Les micro et nanoplastiques sont des vecteurs de propagation de substances chimiques et de résistance aux antimicrobiens dans le milieu aquatique

Julien Gigault (Géosciences Rennes) décroche un financement européen Water JPI pour un projet international intitulé NANO-CARRIERS.

Water JPI

En 2016, on estimait à plus de 300 millions de tonnes la production mondiale de plastique. Il est aujourd'hui largement admis qu'une partie de ce plastique atteint le milieu aquatique sous forme de débris plastiques de différentes tailles. Alors que Rochman et al, dans la revue Nature en 2013, suggéraient de "classer les déchets plastiques comme dangereux", l'ampleur de l'impact des débris plastiques sur le milieu aquatique et la santé humaine reste encore en 2018 largement inconnue.
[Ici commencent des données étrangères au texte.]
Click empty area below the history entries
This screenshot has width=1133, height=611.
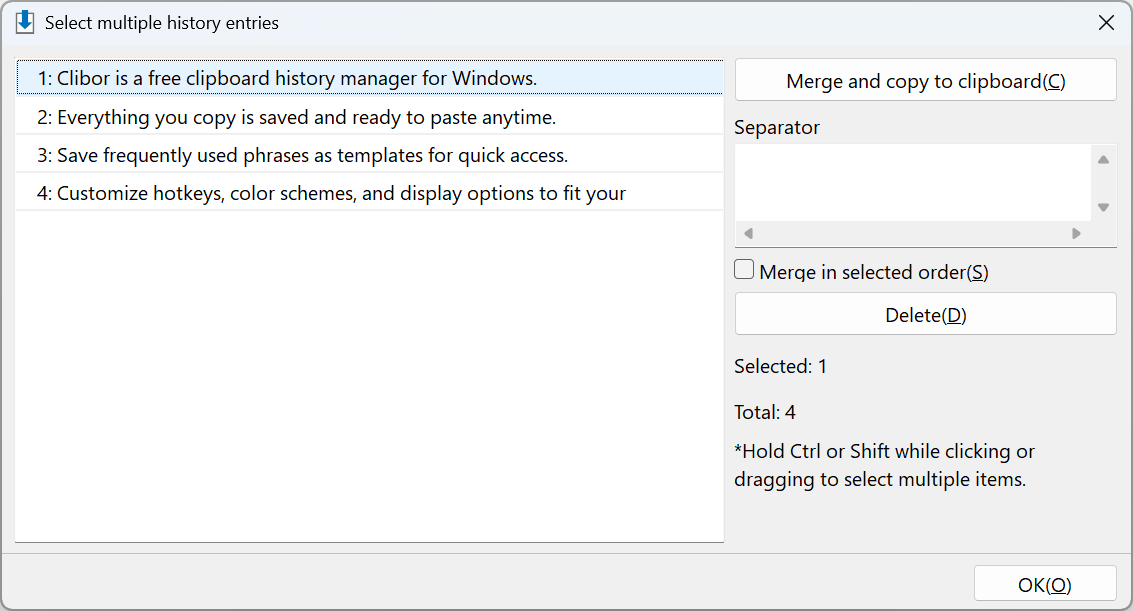369,376
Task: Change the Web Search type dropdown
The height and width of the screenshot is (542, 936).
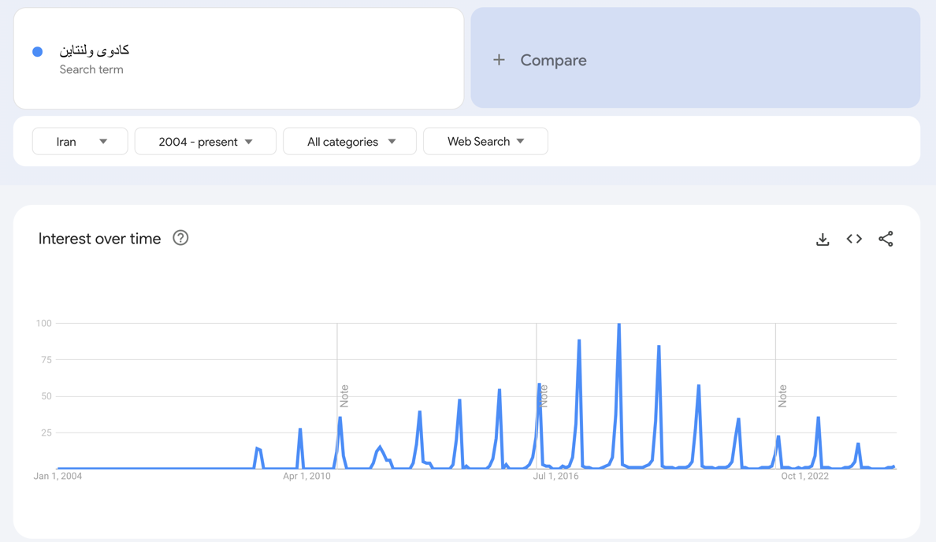Action: [x=485, y=142]
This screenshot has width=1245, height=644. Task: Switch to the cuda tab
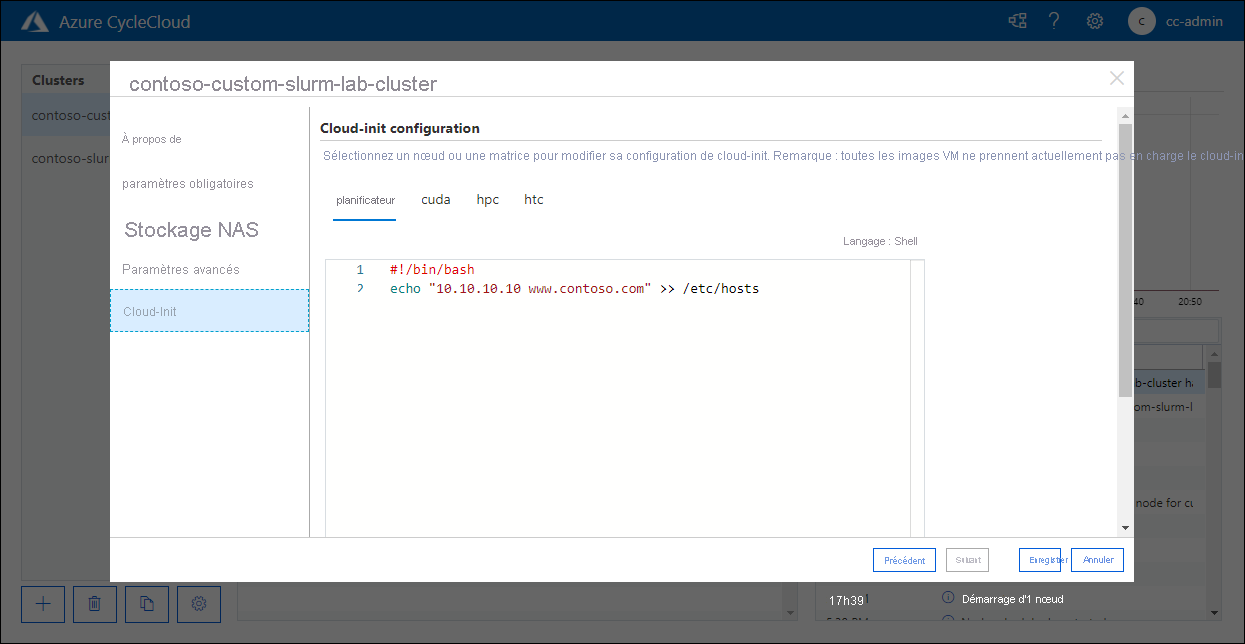pos(436,199)
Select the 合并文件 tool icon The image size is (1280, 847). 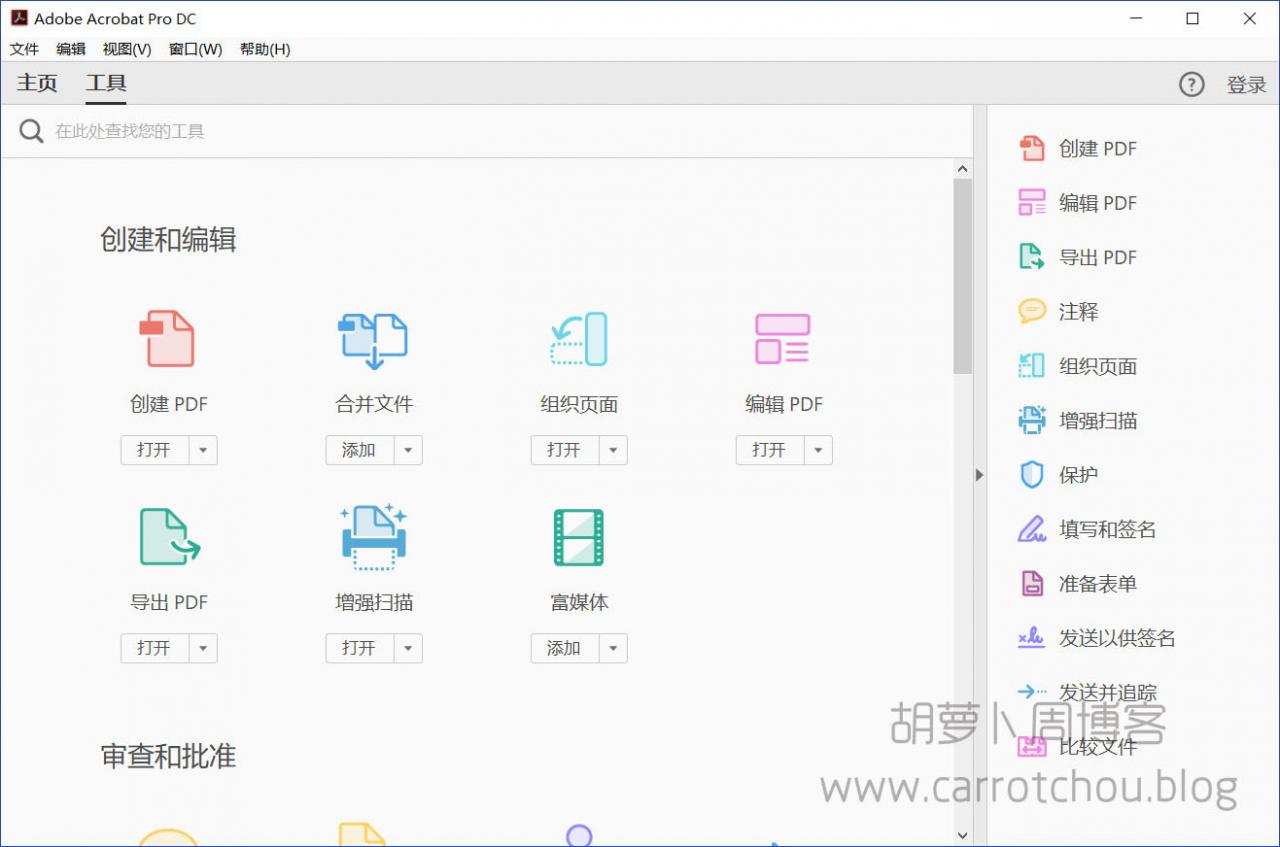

Bien qu'il s'agisse de l'aspect le moins étudié des débris de plastique dans l'environnement, le plastique de taille nanométrique est potentiellement le plus dangereux. Une source importante de micro et nanoplastiques (micro and nanoplastics = MNPs) est constituée par les boues et et les effluents d'eaux usées urbaines : ceux-ci sont en outre susceptibles d'avoir un impact direct sur les masses d'eau et les sols par la réutilisation des eaux usées traitées, une pratique de plus en plus encouragée dans l'UE et dans le monde.